A structured set of objections, weighed in public.

Desk editor's note, referee report, simulated authors' rebuttal, and a circularity audit. Tearing a paper down is the easy half of reading it; the pith above is the substance, this is the friction.

Referee Report

2 major / 3 minor

Summary. The paper develops a high-resolution capacity expansion optimization model for Puerto Rico's electric power system that co-optimizes new generation/storage investments with thermal unit retirements. It incorporates nodal transmission (38 kV+), hourly chronological dispatch with unit commitment (ramping, min up/down times, startup costs), system-wide fuel constraints, and stochastic scenarios for load, renewables, and outages. Using 2024/2030 test systems built from LUMA/PREPA/DOE/public data and including planned projects, the analysis concludes that at least 1.5 GW of new H-class combined-cycle capacity beyond planned projects is required in the optimal portfolio, primarily to replace unreliable legacy thermal units, eliminate bulk-system load shedding, and restore reserve margins under stressed conditions.

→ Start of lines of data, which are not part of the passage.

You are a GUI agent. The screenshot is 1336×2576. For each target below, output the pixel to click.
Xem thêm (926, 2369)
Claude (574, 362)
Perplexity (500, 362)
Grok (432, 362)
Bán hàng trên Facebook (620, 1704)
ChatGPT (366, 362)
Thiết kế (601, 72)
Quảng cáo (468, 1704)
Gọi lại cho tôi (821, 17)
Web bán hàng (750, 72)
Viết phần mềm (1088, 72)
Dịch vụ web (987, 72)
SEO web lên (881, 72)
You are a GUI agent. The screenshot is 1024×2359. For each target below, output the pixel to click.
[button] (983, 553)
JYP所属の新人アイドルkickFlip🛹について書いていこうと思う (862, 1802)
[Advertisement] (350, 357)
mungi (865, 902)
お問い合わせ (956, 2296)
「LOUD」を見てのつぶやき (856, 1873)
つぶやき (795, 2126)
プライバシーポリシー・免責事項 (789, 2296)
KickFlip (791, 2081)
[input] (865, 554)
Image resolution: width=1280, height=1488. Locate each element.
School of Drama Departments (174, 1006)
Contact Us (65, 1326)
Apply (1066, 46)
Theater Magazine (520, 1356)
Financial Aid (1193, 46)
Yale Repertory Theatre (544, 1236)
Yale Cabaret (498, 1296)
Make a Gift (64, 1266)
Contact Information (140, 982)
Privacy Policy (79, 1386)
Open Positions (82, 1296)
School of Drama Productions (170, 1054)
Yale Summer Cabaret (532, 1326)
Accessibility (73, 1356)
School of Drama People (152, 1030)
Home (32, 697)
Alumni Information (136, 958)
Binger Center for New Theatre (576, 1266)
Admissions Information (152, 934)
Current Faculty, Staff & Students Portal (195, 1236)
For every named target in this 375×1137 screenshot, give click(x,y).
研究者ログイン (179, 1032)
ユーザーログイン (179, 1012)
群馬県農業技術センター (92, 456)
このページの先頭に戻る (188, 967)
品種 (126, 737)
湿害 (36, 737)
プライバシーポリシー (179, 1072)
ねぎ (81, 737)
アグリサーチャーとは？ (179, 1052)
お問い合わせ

Significance. If the input assumptions hold, the work provides a methodologically advanced least-cost planning tool for a real-world system undergoing energy transition, with explicit co-optimization of retirements and investments plus stochastic reliability modeling that goes beyond typical long-term studies. Credit is due for the detailed engineering constraints, use of real data sources, and quantitative result on the 1.5 GW figure; these elements make the framework potentially useful for policy if validated.

major comments (2)
  1. [Abstract and §5] Abstract and §5 (Results): The central claim that the 1.5 GW of new H-class CC is needed 'mainly to replace unreliable legacy thermal units rather than to serve new load' is load-bearing for the headline result, yet the manuscript does not appear to include a decomposition or sensitivity run isolating the contribution of legacy forced outage rates versus load growth or renewable variability. Without this (e.g., a table comparing optimal portfolios under baseline vs. reduced outage rates), the attribution remains an interpretation rather than a demonstrated output of the co-optimization.
  2. [§4.2 and §6] §4.2 (Model formulation) and §6 (Scenarios): The stochastic scenarios for outages are described as reflecting 'the high forced outage rates of legacy units,' but no explicit validation against historical LUMA/PREPA outage data or sensitivity table on these rates is referenced. Because the abstract states that the new CC units 'eliminate modeled bulk-system load shedding' under these rates, a load-bearing robustness check is required to confirm the 1.5 GW figure does not shift materially under plausible lower rates.
minor comments (3)
  1. [Table 2] Table 2 (2030 test system): Planned projects are listed but the exact MW breakdown of 'beyond planned' additions is not cross-referenced to the optimization output table; adding a column for incremental capacity would improve traceability.
  2. [§3.1] Notation in §3.1: The distinction between 'representative days' and full-year stochastic sampling is introduced but the mapping from scenarios to representative days is not shown in an equation or pseudocode; a small diagram or equation would clarify.
  3. [References] References: Several DOE and LUMA reports cited in the data section lack DOIs or access dates; standardizing the bibliography would aid reproducibility.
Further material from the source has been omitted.